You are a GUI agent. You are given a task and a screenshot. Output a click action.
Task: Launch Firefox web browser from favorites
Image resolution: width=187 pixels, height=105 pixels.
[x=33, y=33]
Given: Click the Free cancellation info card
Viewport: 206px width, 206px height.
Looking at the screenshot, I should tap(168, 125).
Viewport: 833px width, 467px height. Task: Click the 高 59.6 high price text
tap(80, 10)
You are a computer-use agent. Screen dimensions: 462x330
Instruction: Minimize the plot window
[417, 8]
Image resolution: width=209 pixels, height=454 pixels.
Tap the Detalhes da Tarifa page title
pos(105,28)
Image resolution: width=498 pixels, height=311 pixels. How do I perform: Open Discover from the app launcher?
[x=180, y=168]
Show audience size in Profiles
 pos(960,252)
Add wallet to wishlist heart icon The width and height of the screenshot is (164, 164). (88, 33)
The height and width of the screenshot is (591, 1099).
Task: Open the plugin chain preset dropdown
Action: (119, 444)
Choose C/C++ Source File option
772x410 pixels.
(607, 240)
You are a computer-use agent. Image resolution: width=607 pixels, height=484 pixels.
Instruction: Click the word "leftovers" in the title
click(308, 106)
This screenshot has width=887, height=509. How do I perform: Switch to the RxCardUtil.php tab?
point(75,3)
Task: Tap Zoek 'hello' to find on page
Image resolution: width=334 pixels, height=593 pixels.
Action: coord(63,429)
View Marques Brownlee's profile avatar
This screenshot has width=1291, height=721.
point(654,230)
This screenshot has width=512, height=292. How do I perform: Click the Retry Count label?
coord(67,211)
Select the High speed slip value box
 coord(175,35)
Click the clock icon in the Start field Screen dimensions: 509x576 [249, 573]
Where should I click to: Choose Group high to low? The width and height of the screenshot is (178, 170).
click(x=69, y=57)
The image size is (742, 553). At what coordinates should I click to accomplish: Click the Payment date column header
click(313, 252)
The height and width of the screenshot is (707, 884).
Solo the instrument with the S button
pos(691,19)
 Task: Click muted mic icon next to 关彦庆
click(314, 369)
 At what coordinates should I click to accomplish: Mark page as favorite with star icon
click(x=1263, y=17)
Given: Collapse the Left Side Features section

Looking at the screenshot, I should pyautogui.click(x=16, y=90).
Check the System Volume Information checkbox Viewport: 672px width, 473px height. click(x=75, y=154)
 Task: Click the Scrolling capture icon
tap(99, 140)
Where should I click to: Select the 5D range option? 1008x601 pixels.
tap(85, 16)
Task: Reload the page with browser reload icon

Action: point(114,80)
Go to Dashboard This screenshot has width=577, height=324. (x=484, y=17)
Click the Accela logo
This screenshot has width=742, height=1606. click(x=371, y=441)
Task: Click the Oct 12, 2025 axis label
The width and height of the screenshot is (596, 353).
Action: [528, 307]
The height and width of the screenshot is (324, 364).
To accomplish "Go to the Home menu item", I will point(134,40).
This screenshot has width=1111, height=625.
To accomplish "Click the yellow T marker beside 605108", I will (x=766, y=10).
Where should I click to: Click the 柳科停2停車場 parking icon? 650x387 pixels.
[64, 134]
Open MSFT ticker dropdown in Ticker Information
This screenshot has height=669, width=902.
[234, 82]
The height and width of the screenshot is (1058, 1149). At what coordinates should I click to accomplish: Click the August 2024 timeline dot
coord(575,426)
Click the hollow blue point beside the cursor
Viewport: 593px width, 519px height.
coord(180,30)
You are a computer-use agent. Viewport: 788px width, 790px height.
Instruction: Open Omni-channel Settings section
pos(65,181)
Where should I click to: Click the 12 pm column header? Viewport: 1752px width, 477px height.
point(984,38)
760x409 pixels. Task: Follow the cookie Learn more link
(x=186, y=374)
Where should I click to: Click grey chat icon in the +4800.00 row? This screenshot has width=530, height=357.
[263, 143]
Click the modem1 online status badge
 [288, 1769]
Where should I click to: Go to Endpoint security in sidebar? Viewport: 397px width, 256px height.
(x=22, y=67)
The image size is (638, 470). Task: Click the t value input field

◆ REQUIREMENT ◆
What lines in the material above include "will"? Copy every one of them.

◆ YOUR SOLUTION ◆
To accomplish "Go to the Home menu item", I will point(134,40).
To accomplish "Click the yellow T marker beside 605108", I will (x=766, y=10).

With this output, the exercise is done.